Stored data
######

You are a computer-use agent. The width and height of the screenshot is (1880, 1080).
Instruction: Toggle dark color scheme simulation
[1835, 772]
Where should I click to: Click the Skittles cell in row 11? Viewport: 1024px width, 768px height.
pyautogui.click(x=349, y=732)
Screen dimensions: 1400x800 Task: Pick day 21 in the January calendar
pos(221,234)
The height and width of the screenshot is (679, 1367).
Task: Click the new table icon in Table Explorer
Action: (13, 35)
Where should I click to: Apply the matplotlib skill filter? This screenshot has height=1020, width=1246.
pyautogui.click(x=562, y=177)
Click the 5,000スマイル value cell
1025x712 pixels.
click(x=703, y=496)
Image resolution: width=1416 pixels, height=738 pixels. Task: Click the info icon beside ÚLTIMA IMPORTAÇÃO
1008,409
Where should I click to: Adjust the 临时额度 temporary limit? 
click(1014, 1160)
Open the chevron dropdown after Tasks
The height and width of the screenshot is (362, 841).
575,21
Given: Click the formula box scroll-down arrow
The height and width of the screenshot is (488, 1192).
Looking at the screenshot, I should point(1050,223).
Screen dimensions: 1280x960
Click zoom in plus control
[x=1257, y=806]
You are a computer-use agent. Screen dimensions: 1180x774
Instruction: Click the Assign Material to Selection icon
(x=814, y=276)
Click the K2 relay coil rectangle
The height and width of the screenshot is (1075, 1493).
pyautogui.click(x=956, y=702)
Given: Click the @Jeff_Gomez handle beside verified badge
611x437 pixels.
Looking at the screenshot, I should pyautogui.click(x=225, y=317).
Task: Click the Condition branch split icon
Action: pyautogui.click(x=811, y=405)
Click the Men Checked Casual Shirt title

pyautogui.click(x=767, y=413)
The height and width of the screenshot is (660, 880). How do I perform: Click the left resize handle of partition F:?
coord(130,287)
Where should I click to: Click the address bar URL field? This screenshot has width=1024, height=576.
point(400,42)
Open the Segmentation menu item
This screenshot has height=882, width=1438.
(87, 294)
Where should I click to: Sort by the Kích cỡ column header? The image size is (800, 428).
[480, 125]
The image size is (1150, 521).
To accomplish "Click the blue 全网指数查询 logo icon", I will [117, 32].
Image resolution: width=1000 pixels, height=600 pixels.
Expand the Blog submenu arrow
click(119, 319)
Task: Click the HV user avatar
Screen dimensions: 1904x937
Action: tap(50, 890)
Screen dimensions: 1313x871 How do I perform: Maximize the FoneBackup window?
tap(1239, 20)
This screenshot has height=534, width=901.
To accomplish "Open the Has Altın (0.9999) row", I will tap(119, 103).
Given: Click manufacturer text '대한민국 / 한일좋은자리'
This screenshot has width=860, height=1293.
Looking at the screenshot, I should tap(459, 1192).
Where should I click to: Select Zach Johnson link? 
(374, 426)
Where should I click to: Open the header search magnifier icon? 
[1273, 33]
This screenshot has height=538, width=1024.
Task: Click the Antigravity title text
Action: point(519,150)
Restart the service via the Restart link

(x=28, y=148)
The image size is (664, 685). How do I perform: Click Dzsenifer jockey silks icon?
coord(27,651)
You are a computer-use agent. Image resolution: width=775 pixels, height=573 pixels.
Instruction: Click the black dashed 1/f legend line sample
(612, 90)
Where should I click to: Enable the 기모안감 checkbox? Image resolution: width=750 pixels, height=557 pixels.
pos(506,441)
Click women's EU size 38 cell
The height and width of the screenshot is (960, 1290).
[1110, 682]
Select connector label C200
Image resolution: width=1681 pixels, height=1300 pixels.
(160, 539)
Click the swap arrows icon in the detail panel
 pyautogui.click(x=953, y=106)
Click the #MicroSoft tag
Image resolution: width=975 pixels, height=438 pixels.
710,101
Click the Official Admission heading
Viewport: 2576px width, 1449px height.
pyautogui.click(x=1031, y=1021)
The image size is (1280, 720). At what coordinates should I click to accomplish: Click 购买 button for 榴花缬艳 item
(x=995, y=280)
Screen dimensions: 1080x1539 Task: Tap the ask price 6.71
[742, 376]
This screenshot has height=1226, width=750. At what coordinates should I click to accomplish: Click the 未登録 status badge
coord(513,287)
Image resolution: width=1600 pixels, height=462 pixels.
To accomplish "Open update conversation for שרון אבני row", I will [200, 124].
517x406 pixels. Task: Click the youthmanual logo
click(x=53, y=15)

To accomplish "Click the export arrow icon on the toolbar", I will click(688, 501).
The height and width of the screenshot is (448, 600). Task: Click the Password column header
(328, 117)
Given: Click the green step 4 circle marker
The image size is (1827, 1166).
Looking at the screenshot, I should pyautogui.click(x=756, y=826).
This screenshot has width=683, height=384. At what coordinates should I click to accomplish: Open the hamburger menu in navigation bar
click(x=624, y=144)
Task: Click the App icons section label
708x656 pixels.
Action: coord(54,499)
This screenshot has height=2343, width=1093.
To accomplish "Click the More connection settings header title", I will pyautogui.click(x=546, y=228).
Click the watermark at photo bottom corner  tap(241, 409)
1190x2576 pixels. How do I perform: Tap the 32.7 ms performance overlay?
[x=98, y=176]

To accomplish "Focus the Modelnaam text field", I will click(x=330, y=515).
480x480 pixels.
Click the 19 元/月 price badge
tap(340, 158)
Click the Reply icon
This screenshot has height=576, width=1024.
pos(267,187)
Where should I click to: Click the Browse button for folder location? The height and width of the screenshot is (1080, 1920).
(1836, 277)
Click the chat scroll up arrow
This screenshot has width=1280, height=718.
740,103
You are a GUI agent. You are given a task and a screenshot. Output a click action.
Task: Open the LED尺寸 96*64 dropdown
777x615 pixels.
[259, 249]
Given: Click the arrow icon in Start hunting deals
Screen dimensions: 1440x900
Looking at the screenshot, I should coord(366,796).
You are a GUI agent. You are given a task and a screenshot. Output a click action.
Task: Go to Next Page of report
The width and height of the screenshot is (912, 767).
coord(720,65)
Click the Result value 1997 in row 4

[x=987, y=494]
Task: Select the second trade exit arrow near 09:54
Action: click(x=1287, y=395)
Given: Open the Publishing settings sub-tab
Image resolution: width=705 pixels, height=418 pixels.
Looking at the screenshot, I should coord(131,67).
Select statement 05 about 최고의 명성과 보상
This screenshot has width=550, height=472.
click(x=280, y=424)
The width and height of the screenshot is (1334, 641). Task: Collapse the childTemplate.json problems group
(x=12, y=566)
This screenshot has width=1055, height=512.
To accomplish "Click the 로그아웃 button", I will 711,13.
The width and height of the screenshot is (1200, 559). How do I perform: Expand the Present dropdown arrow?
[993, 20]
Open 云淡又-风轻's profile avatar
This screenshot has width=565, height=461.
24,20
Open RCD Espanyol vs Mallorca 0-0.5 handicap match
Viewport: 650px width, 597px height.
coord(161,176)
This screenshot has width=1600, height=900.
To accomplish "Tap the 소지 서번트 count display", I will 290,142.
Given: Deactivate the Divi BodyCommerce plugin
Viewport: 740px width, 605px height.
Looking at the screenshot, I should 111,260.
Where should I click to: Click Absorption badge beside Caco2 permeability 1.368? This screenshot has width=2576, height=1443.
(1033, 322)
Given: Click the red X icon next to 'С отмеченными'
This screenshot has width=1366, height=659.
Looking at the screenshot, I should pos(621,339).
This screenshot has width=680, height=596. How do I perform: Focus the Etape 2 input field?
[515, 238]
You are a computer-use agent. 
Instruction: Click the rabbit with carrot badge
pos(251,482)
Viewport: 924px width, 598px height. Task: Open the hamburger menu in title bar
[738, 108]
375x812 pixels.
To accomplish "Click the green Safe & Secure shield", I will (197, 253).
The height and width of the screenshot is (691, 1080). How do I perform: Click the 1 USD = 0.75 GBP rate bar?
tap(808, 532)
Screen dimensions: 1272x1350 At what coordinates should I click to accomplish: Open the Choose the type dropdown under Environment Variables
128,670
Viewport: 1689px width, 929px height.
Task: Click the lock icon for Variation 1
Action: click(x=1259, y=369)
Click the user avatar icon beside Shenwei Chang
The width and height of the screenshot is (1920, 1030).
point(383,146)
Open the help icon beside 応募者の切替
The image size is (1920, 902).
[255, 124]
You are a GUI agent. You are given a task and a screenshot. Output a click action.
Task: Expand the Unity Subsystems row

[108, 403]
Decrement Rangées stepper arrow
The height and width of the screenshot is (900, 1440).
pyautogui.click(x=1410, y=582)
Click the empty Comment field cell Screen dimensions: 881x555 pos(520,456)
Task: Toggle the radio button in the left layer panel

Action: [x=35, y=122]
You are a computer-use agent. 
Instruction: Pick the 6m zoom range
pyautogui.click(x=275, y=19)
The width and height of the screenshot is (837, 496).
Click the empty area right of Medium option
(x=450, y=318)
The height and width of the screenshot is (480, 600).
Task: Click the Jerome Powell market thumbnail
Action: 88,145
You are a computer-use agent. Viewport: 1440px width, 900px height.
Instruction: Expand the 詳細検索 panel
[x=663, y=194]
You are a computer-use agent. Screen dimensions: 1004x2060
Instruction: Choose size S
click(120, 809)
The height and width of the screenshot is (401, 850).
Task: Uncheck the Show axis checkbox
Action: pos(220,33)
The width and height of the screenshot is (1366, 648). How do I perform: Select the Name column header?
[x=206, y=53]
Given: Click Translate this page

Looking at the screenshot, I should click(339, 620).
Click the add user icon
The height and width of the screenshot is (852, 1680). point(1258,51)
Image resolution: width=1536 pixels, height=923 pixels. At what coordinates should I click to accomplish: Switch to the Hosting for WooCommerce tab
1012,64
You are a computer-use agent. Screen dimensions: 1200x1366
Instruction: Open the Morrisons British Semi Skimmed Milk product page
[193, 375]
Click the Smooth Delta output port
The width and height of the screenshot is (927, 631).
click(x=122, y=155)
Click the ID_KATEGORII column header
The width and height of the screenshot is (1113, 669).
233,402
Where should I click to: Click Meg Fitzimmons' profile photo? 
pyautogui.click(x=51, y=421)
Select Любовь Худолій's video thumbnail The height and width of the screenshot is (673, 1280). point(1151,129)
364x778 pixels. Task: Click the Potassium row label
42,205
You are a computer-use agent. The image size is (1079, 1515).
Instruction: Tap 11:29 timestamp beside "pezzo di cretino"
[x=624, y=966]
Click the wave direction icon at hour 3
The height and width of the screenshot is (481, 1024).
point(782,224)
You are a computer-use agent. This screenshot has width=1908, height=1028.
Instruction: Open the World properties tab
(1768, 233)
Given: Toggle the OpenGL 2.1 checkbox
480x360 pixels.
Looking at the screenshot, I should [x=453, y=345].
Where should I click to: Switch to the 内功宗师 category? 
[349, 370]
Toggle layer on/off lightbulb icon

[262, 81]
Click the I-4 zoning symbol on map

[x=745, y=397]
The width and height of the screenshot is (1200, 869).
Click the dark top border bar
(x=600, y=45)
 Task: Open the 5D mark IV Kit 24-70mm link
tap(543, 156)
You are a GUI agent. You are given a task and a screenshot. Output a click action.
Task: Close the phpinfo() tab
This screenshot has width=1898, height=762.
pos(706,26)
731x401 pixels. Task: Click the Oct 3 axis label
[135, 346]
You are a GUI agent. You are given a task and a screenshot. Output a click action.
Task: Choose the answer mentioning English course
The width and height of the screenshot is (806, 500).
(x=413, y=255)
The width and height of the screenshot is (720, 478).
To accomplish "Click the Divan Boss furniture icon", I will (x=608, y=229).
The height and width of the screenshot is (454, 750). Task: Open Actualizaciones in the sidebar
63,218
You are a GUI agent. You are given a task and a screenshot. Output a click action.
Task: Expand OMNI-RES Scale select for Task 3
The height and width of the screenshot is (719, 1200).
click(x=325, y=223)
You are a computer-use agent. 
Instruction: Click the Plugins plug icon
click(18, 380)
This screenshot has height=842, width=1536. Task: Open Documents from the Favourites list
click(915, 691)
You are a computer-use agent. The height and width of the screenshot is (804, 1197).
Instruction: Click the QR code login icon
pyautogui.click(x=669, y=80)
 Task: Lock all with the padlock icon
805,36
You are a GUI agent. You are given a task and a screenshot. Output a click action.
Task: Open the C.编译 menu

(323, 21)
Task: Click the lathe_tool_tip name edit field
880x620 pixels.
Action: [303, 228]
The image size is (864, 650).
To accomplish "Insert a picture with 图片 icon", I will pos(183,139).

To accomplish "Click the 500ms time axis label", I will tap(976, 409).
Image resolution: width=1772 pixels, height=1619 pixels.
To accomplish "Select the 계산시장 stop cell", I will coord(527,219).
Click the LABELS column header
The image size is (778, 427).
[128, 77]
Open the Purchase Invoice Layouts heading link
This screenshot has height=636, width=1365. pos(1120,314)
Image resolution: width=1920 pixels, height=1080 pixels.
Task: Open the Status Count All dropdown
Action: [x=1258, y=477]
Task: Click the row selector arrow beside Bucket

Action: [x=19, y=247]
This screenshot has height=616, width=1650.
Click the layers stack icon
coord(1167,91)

######

**Work to be completed:** In the entries above, copy each line that contains the string "avatar".

**Expected output:**
Task: Click the HV user avatar
Open 云淡又-风轻's profile avatar
Click the user avatar icon beside Shenwei Chang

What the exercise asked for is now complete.